© 2011 Dr. Ray Franco, PhD., PE firstname.lastname@example.org
The homeowners were awakened by a fire in a hall closet that contained a gas furnace and a gas hot water heater. To depart the home, they cut on the hall light; the bulb blew. When they cut on the kitchen light, the glass shattered. The local fire department extinguished the fire. The fire was contained to the furnace closet and the immediate attic above the closet.
The service company hired to clean up the water damage needed electricity for their fans and dehumidifiers. An electrician examined the wires in the attic. He observed that almost the entire lengths of both the Romex-type cable to the furnace and the cable to the dishwasher had overheated from the inside to the outside. There were sections on both cables where the outer jacket of the cable was burned on the inside, but the wire insulation on both the hot and neutral conductors was in excellent condition. The circuit breakers to the furnace and the dishwasher did not trip.
When the electrician attempted to provide temporary power to home, he discovered an open neutral. The electric utility company replaced the distribution transformer. The distribution transformer was located in the homeowner's backyard. Two days before this fire, the fuse protecting the transformer blew. A dead squirrel was found on the ground below the transformer. After the fire, the homeowners noticed that the vegetation on the transformer pole had been trimmed. The electric utility company was put on notice. After this, but before the joint inspection, they moved the transformer from the backyard to the street.
The homeowner's insurance company hired a competent Certified Fire Investigator with over 25 years of experience. When he arrived on scene, restoration work was underway. The gas hot water heater had been removed from the closet, and some power to the home had been restored. He determined that the fire started at the corrugated steel flexible gas appliance tubing that connected the furnace to the rigid gas pipe. After talking to the electrician, the fire investigator stopped all restoration work, and he hired me to investigate the electrical.

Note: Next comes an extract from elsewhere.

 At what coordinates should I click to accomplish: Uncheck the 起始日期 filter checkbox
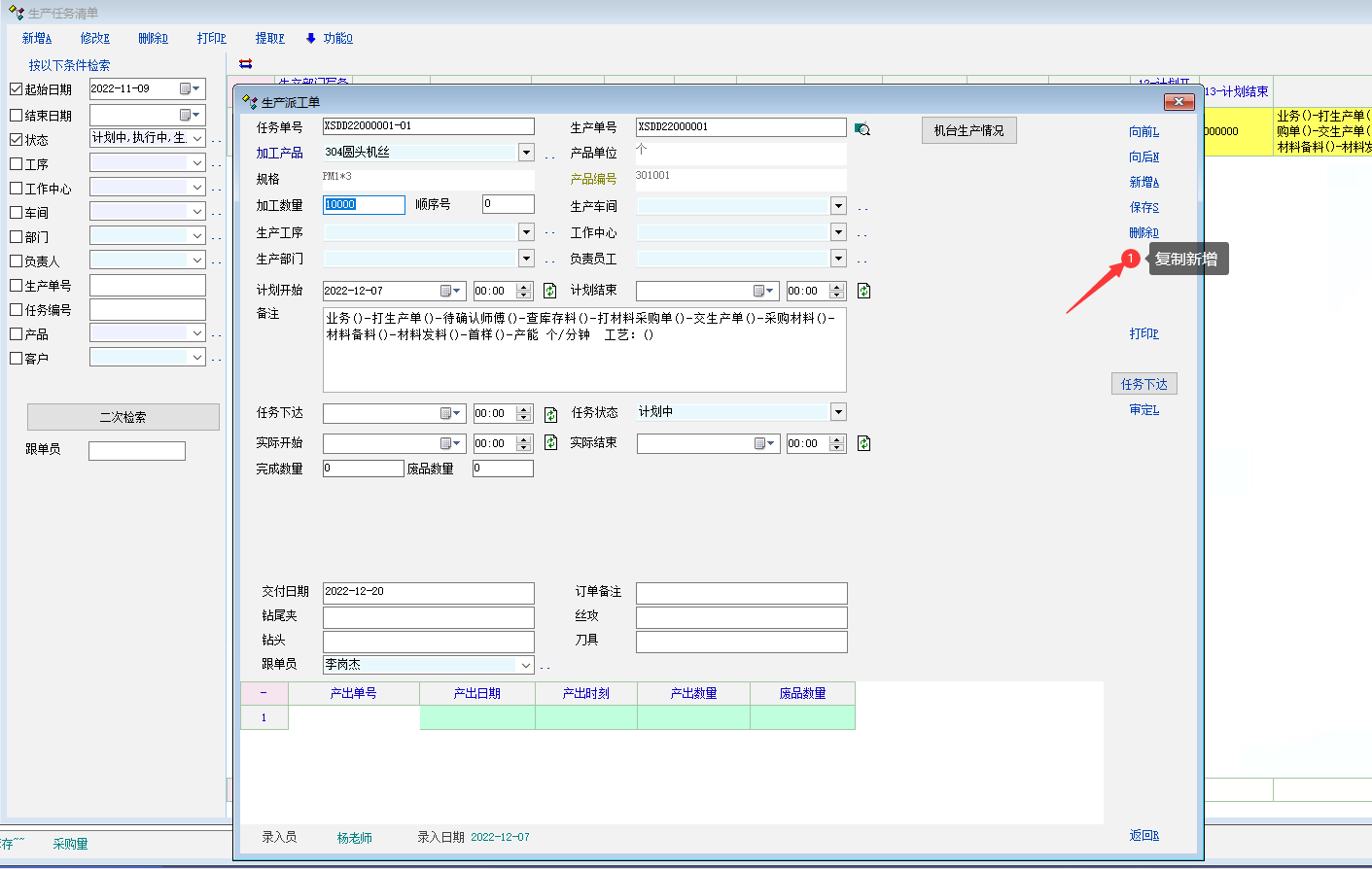coord(17,89)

I hypothesized that the utility company's neutral became energized, and that there existed an electrical path from the utility company's neutral through the dishwasher's grounding conductor to earth-ground and another electrical path from the utility company's netural through furnace's grounding conductor to earth-ground. Per the National Electrical Code (NEC), the utility company's neutral is connected to the grounding conductor bus in the main panel box. These paths do not pass through a circuit breaker. This would explain the damage to the Romex-type cables.

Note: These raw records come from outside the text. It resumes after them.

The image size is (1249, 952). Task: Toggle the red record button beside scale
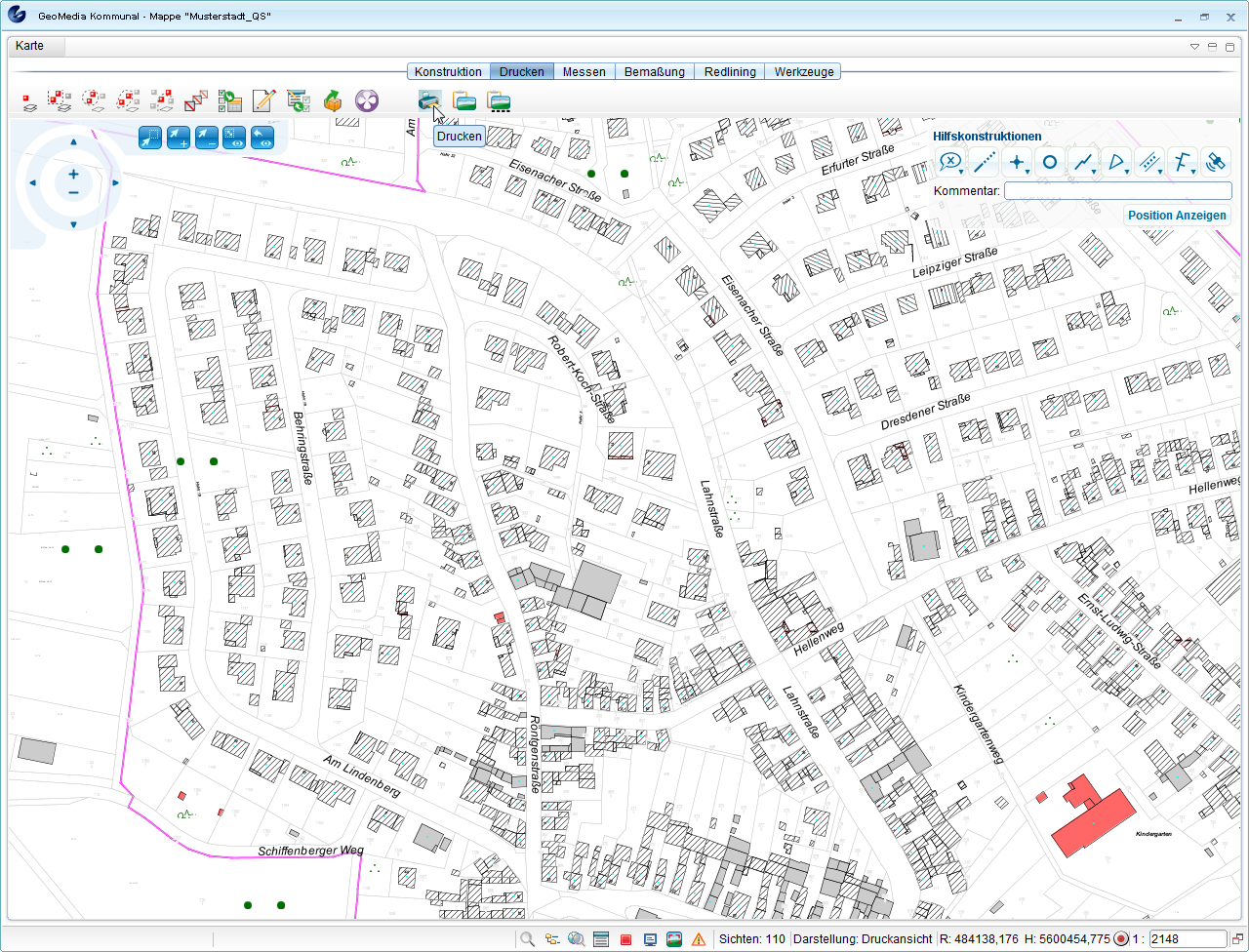click(1121, 939)
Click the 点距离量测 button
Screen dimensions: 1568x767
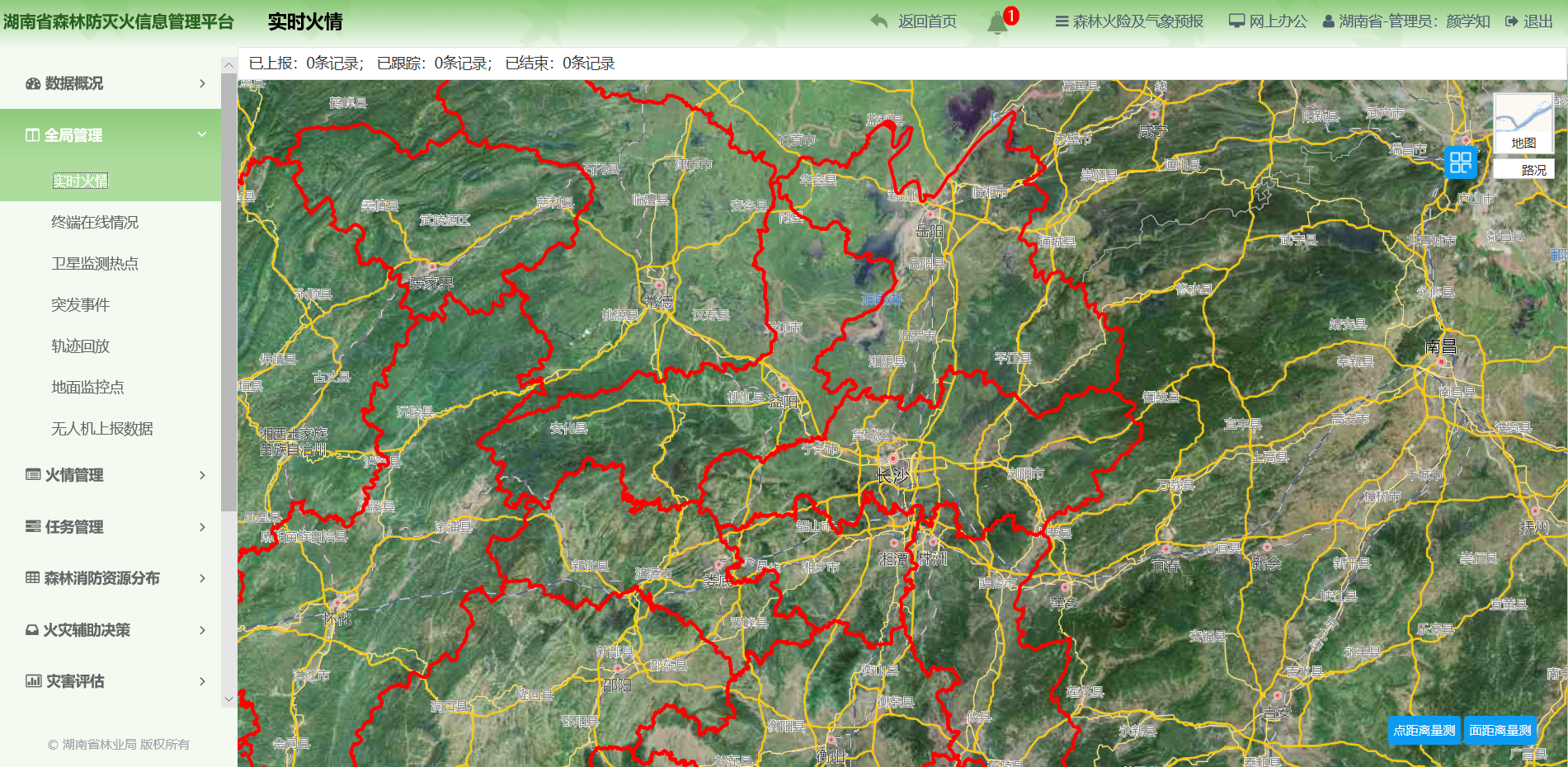[x=1424, y=730]
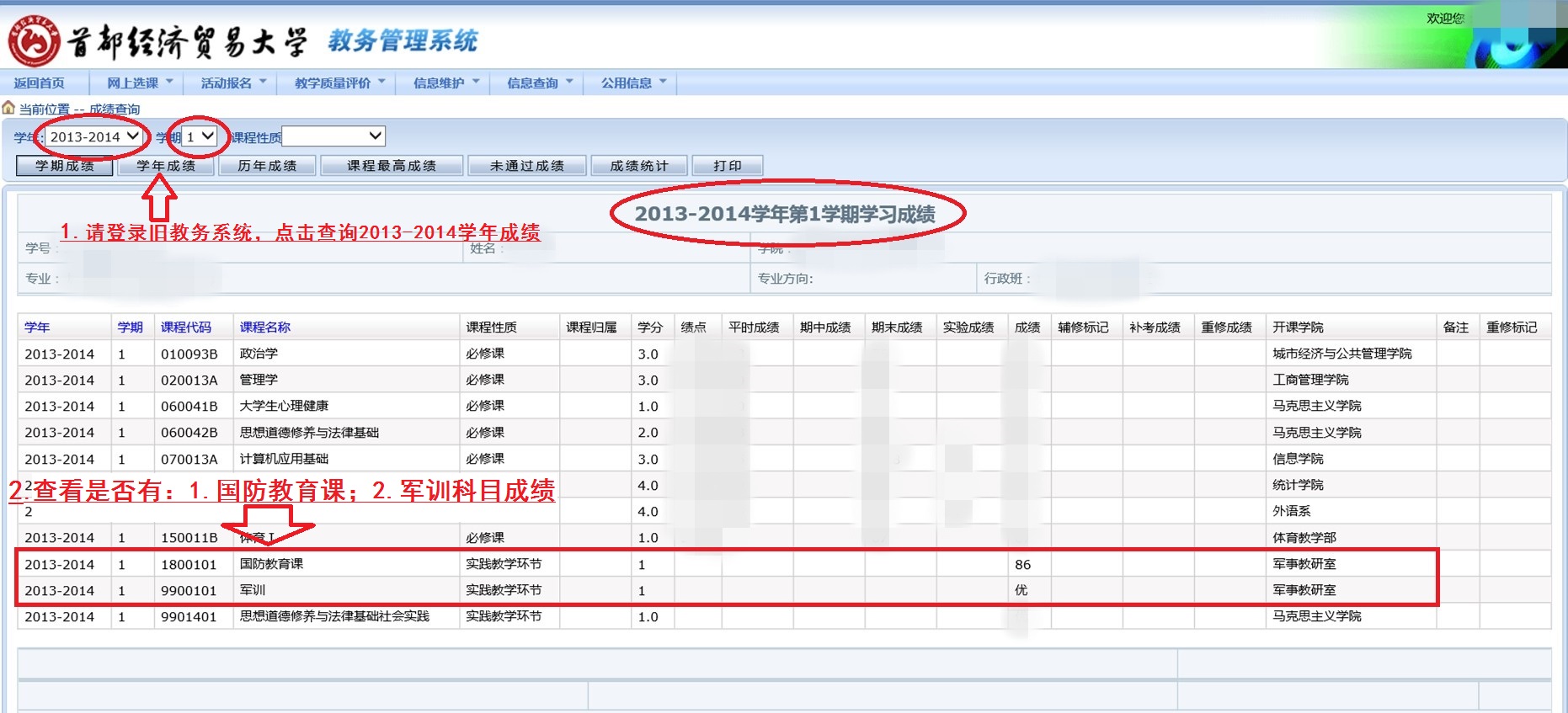Click the 打印 print button
This screenshot has width=1568, height=713.
click(728, 166)
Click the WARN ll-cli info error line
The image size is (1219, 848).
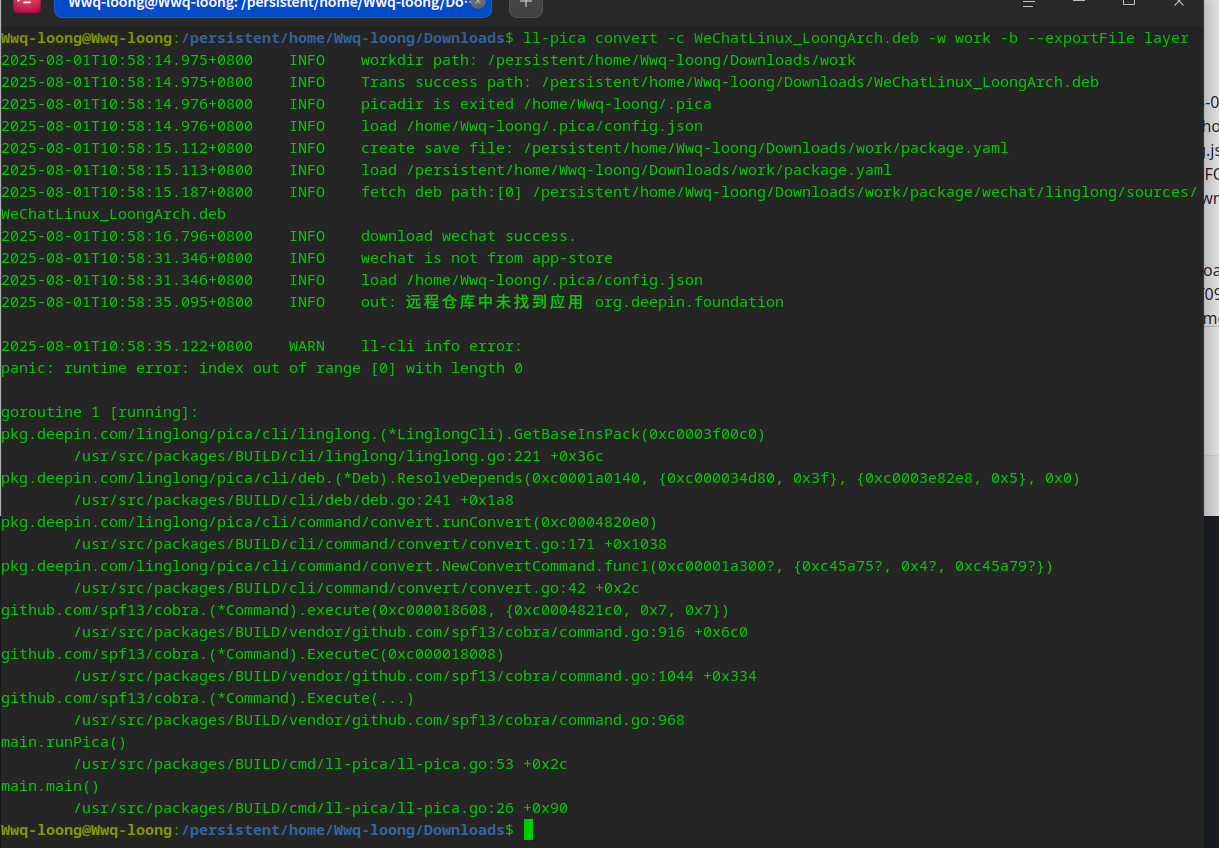[262, 346]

To prove this hypothesis, an AEMC, Model 3711, clamp-on ground-resistance meter was used. From the dishwasher's grounding conductor to earth-ground, the resistance was 2.9 ohms. The dishwasher was pulled out its cabinet. The safety grounding conductor was connected to the metal frame of the dishwasher. Also, connected to the metal frame was the dishwasher's metallic inlet water pipe. Connected to the dishwasher's inlet water pipe was a copper water line. The other end of the copper line was connected to a steel water pipe protruding through the concrete slap.
Because of the restoration work in the furnace closet, the resistance from the furnace's grounding conductor to earth-ground could not be directly measured. This had to be done piecemeal. A Fluke multimeter was used to establish electrical continuity from the furnace's grounding conductor through the metallic flexible appliance tubing to the rigid gas pipe. Next, continuity was established from the rigid gas pipe through the hot water heater to the inlet cold water pipe. Finally, the AEMC meter was used to measure the resistance from to the supply water pipe to earth-ground. It was 3.0 ohms. Thus, the existence of the second hypothesized path was proven.
The fault current paths are depicted in Figure 1. There are two paths inside the home and at least two paths outside the home.
Typically, the voltage of the distribution line with respect to the neutral is between 7,200 and 7,900 VAC. If the neutral becomes energized at this voltage level, electricity can jump or arc a distance of approximately 1/10 of an inch through air.
This home was more susceptible to an energized neutral because it was not properly grounded. The first time, I measured the earth-resistance at the service entrance ground-rod, it was 220 ohms. After the distribution transformer was moved from the homeowner's backyard to the street, I measured 176 ohms. The NEC requires this resistance to be less than 25 ohms or a second grounding electrode must be installed.
It is my opinion that utility company's neutral became energized, and this caused electrical current to flow through the metallic corrugated flexible appliance tubing at the gas furnace. This resulted in electrical arcing that penetrated the thin corrugated steel tubing and ignited the gas.
If the utility company's neutral had not become energized, this fire would not have occured. The electric utility company reimbursed the homeowner's insurance company, the full cost for damages to this home.
An energized neutral can occur because of animal contact at a distribution transformer or a tree limb falling that causes the distribution line to come in contact with the neutral. When a fire results, the house is often not grounded properly. After a fire, it is rare that there is as much evidence left, as there was in this case. Fires caused by energized neutrals are often misdiagnosis or ruled undetermined. This is especially true when the fire originates at a gas appliance.